As the story goes, someone eventually decided to skip the garlic and honey. Then, to balance the acidity of the lime, sugar was added. Over time, the drink spread into bars, ice entered the equation, and it became the Caipirinha we know today.


Like the Mojito, the classic Caipirinha recipe is quite simple, but it’s also been the subject of many, many variations. We’ve included the International Bartenders Association (IBA) recipe as well as a modern take on the drink.

Modified from the IBA website.

2 ounces Cachaça
1/2 of a lime
1 tablespoon sugar

Muddle lime and sugar in an Old Fashioned glass. Fill with ice and pour cachaça over it. Stir and enjoy.

Prata B. (Puerto Rico Asta Ah Brazil)
Recipe by Luis Ramos, bar manager of Bourbon and Branch in San Francisco.

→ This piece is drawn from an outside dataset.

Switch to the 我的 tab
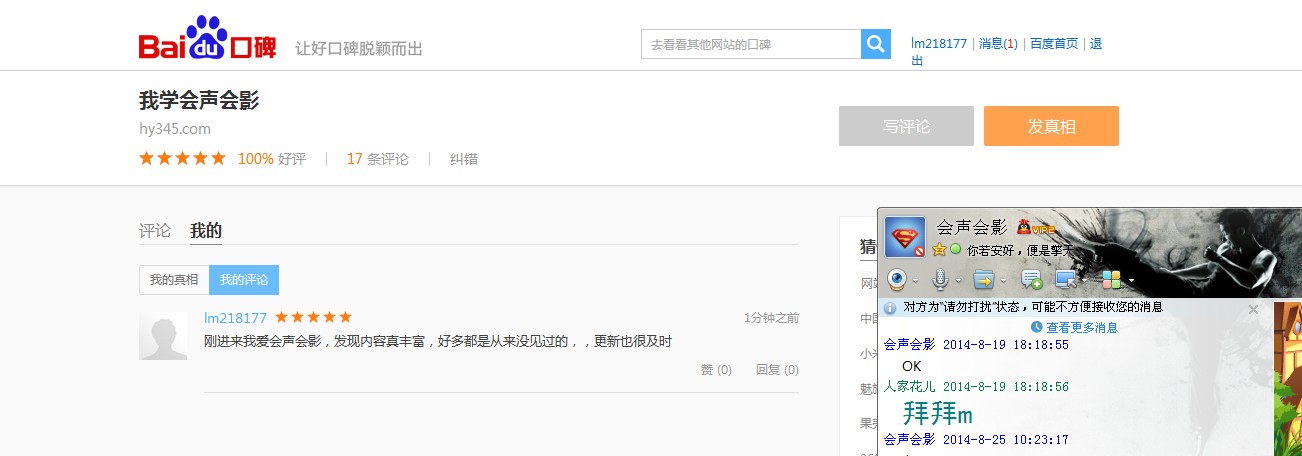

1 3/4 ounces Avua Prata Cachaça
3/4 ounce lime juice
3/4 ounce pineapple gomme syrup
1/2 ounce Pedro Ximenez sherry
1/4 ounce Punt e Mes
Grated nutmeg, lime zest, lime wheel for garnish

Combine all ingredients in a Collins glass. Add crushed ice and stir until glass frosts. Top glass with grated nutmeg, lime zest, and lime wheel.